In the context of eReefs, the target of interest is the Great Barrier Reef Marine Park and remote sensing data are collected in the visible/infrared spectral region using Ocean Colour Radiometry (OCR) and in microwave spectral region using Synthetic Aperture Radar (SAR) to infer information about water colour, concentrations of key water quality parameters as well as information about surface slicks from oil pollution.
Satellite remote sensing is the only observational technique able to deliver broad area coverage of the reef and lagoon system on a near-daily basis for OCR (cloud cover permitting) and less frequent for SAR. The primary use of remote sensing data is for monitoring water conditions, but it is also useful data for constraining the eReefs biogeochemical model.
Application of Ocean Colour Radiometry (OCR)
Atmospheric correction is a prerequisite to derive reliable water quality information from remotely sensed imagery. Atmospheric correction removes effects caused by air molecules (Rayleigh Scattering) and aerosols particles (Mie scattering) in the atmosphere. Above coastal waters this presents a challenge due to the complexity to separate the atmospheric and oceanic light signals from the total signal measured by the satellite.
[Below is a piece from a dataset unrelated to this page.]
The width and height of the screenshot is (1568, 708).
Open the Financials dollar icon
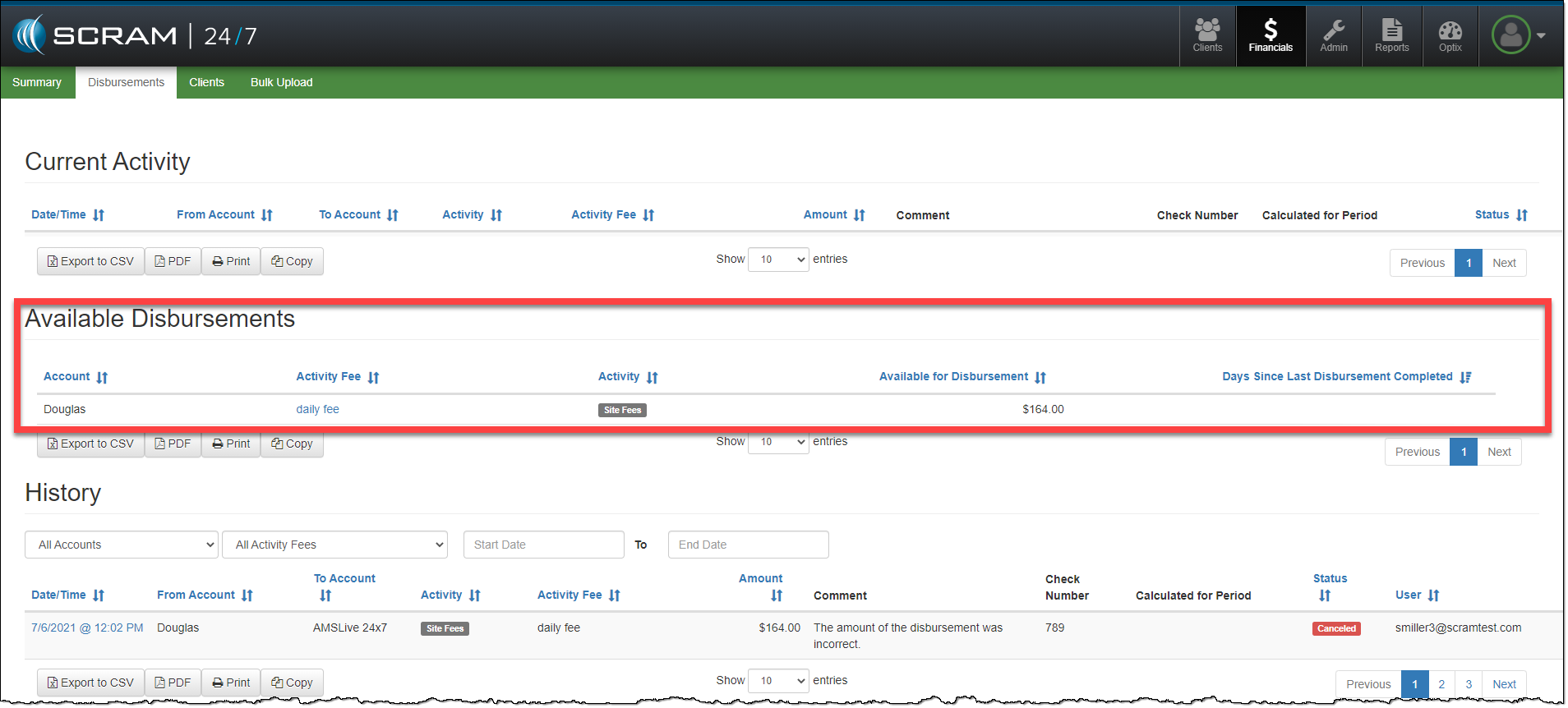point(1270,36)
To solve this problem, CSIRO under eReefs has developed algorithms based on inverse modelling of coupled ocean-atmosphere radiative transfer simulations using state-of-the-art machine learning methods. The algorithms are applied to the full mission archive of the Sentinel-3 Ocean and Land Colour Instrument (OLCI) data sourced from the Copernicus Australasia Regional Data Hub. The marine surface reflectance (colour) for the entire Great Barrier Reef Marine Park is estimated at specific spectral bands that can be visualized through the eReefs Data Explorer (see Figure 1).
The derived marine surface reflectance outputs are used as data assimilation inputs to the eReefs Biogeochemical Model and enable the computation of the marine water quality scores for the annual Great Barrier Reef Report Card, which measures progress towards the Reef 2050 Plan developed by the Australian and Queensland Governments.
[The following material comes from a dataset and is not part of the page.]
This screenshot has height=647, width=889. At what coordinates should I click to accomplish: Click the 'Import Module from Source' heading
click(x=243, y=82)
Application of Synthetic Aperture Radar (SAR)
Detection of oil discharges in marine waters from space using Synthetic Aperture Radar (SAR) satellite sensors satellite sensors has undeniably reduced their occurrence both in Europe (EMSA) and in the US (NOAA). A satellite-based monitoring service for oil spills or illegal oil discharges was not available in Australia until December 2021.
CSIRO under eReefs has developed, and deployed, a semi-automated oil slick monitoring and detection system specifically tailored to the Great Barrier Reef using the Sentinel-1A SAR satellite sensor. Empirical and machine learning techniques specifically tuned for the Great Barrier Reef (such as the presence of reefs, which resemble oil slicks in SAR imagery) allow for daily monitoring of the marine park and accurate reporting of possible oil-like features. The system is operated daily under for the monitoring of the Great Barrier Reef. The Sentinel-1 SAR scenes are automatically downloaded from the Copernicus Australasia Regional Data Hub and processed using a uniquely designed workflow.
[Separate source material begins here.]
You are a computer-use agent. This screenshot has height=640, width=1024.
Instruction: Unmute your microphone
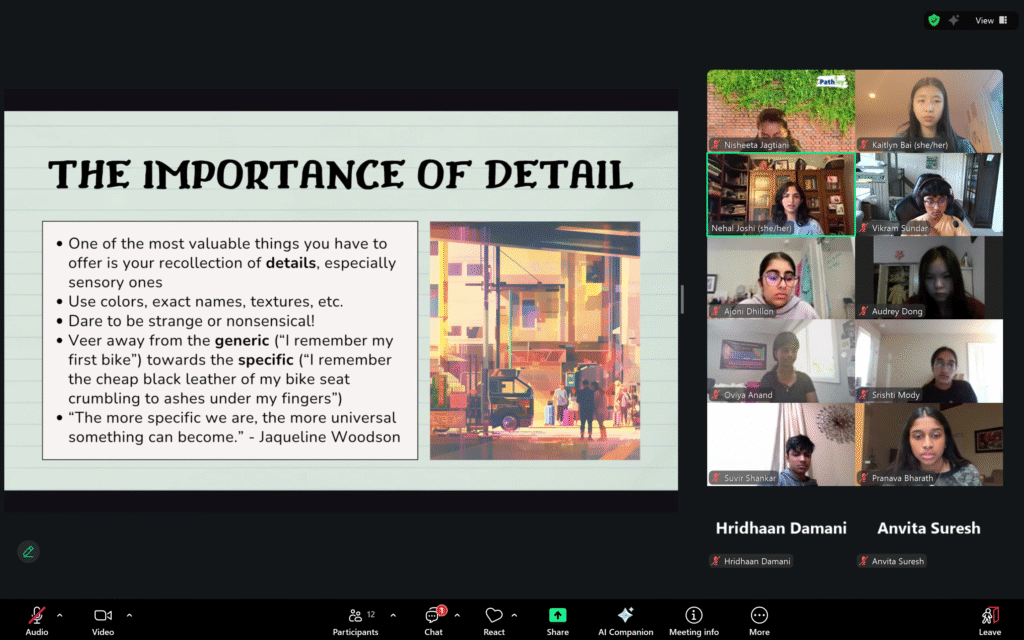36,615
Satellite remote sensing is without doubt the most adequate technology suited for the large-scale monitoring of the Great Barrier Reef, which covers 348,000 km2 (roughly equivalent to the size of Italy or Japan). The processing and detection workflow for the monitoring of the Great Barrier Reef is relocatable to other regions within Australia and elsewhere, such as Australia’s Northwest Shelf or Southeast Asia, where oil discharged from fixed oil and gas platforms or ships occurs regularly. When detections of oil slick features occur, a trained operator verify the information and may inform the relevant Australian agencies of possible incidents (Figure 2). Data access is provided through the eReefs Data Explorer.